The intensity of the crisis in financial markets has surprised nearly everyone. This paper searches out the root causes of the crisis, distinguishing them from scapegoating explanations that have been used in policy circles to divert attention from the underlying breakdown of incentives. Incentive conflicts explain how securitization went wrong, why credit ratings proved so inaccurate, and why it is superficial to blame the crisis on mark-to-market accounting, an unexpected loss of liquidity or trends in globalization and deregulation in financial markets. The analysis finds disturbing implications of the crisis for Basel II and its implementation. The paper argues that the principal source of financial instability lies in contradictory political and bureaucratic incentives that undermine the effectiveness of financial regulation and supervision around the world.
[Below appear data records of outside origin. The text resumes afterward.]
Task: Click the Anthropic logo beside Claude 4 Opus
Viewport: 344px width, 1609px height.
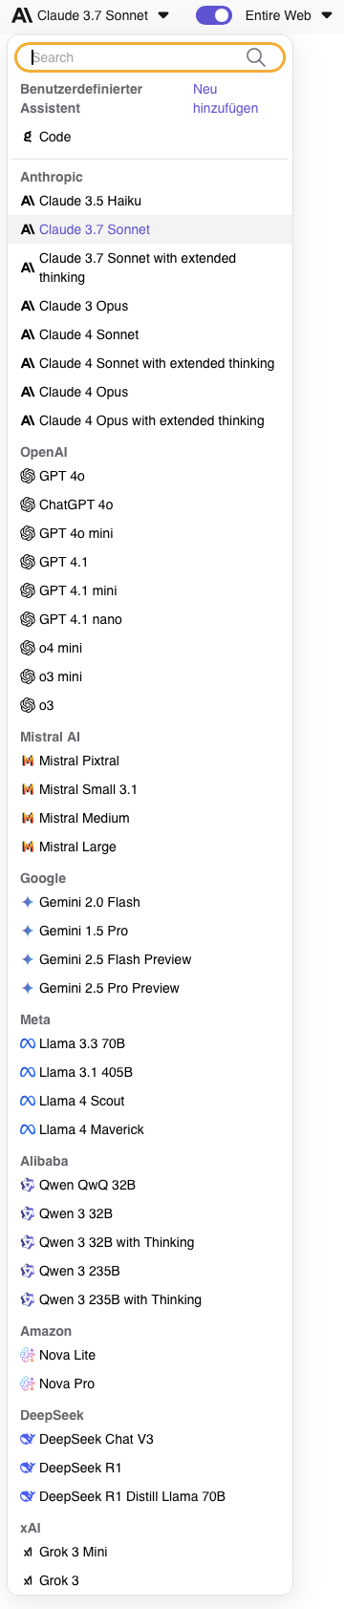Action: (28, 392)
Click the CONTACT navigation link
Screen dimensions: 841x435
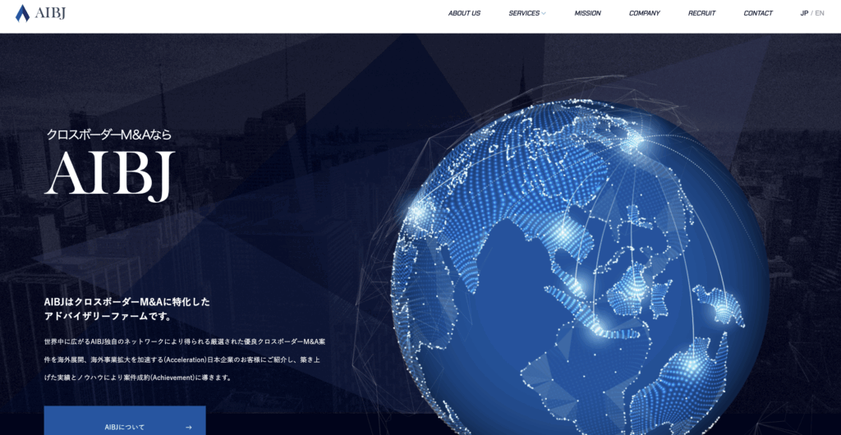click(758, 13)
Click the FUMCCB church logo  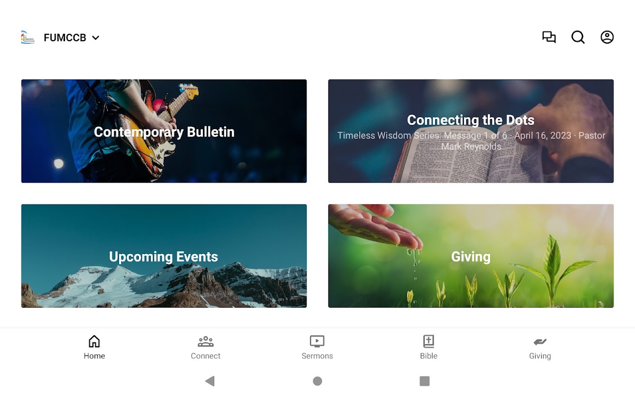tap(28, 37)
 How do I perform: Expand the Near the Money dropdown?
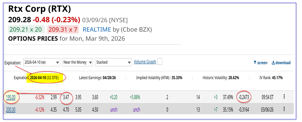78,62
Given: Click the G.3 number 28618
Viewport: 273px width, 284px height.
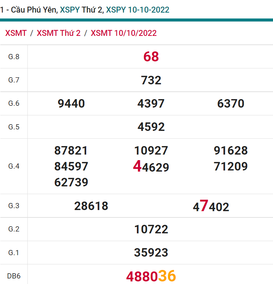Looking at the screenshot, I should pyautogui.click(x=91, y=206).
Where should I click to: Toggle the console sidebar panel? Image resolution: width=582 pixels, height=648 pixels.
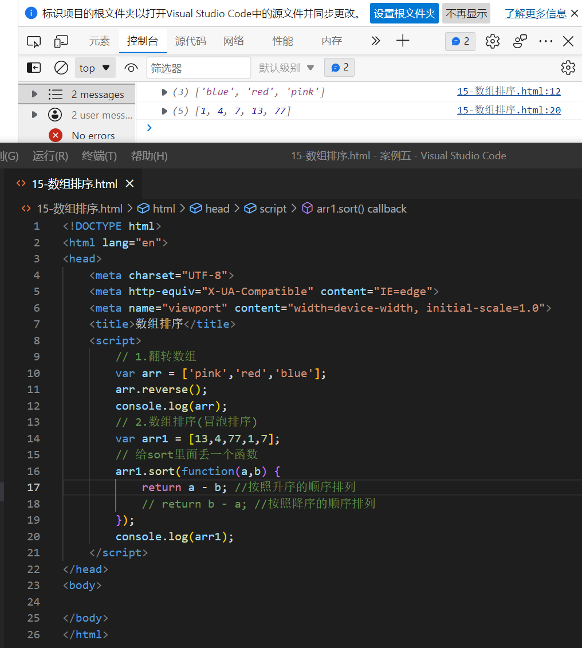coord(34,68)
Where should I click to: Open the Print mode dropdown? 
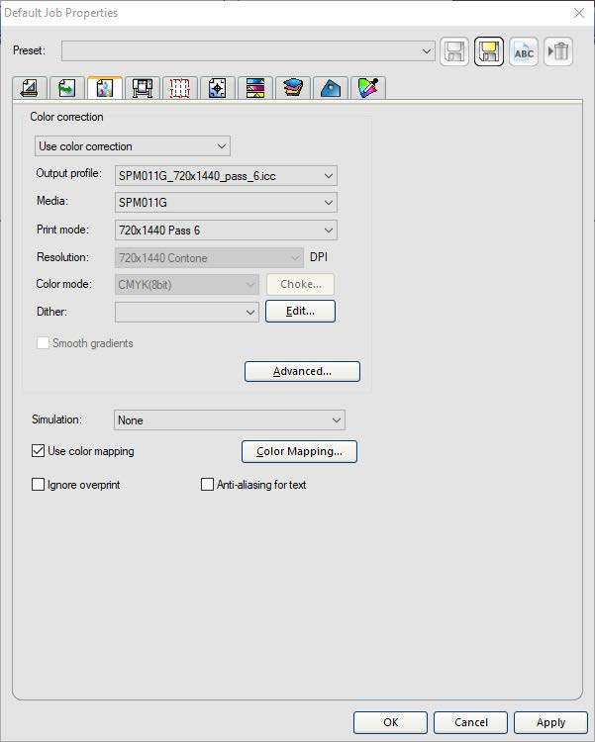click(226, 231)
In concluding the paper identifies reforms that would improve incentives by increasing transparency and accountability in government and industry alike.
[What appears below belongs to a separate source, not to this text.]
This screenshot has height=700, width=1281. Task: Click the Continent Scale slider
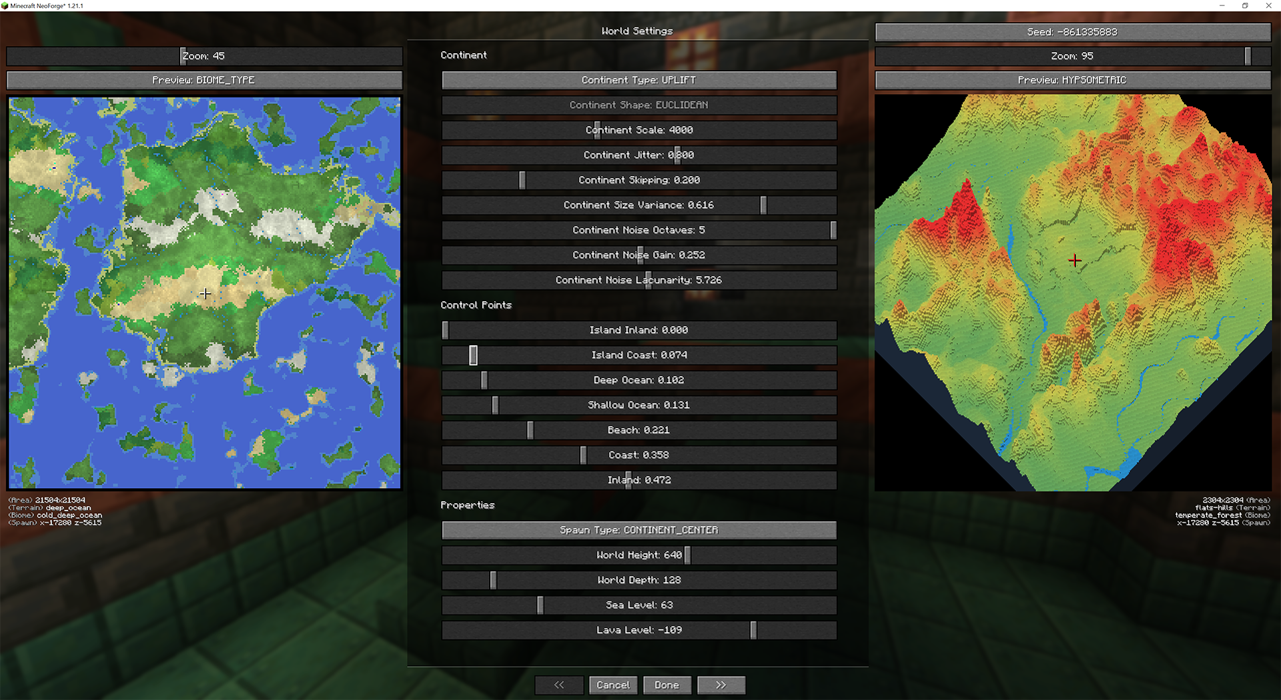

Since August 2007, after a long period of relative quiet in world markets, a spreading financial crisis has nearly monopolized the flow of economic news. Occurring during a period of strong world macroeconomic growth and low-interest rates, the crisis appears to have surprised financiers and regulators alike. The turbulence was triggered by a sudden and widespread loss of confidence in securitization and financial engineering and by the manifest failure of respected statistical models for assessing and pricing credit risk. Most astonishingly, these now-doubtful techniques had previously been hailed as the cornerstones of modern risk management. Moreover, the turbulence proved greatest in countries whose supervision of credit risk had been thought to be the best in the world. Indeed, the regulatory standards and protocols of these countries were in the process of being emulated worldwide.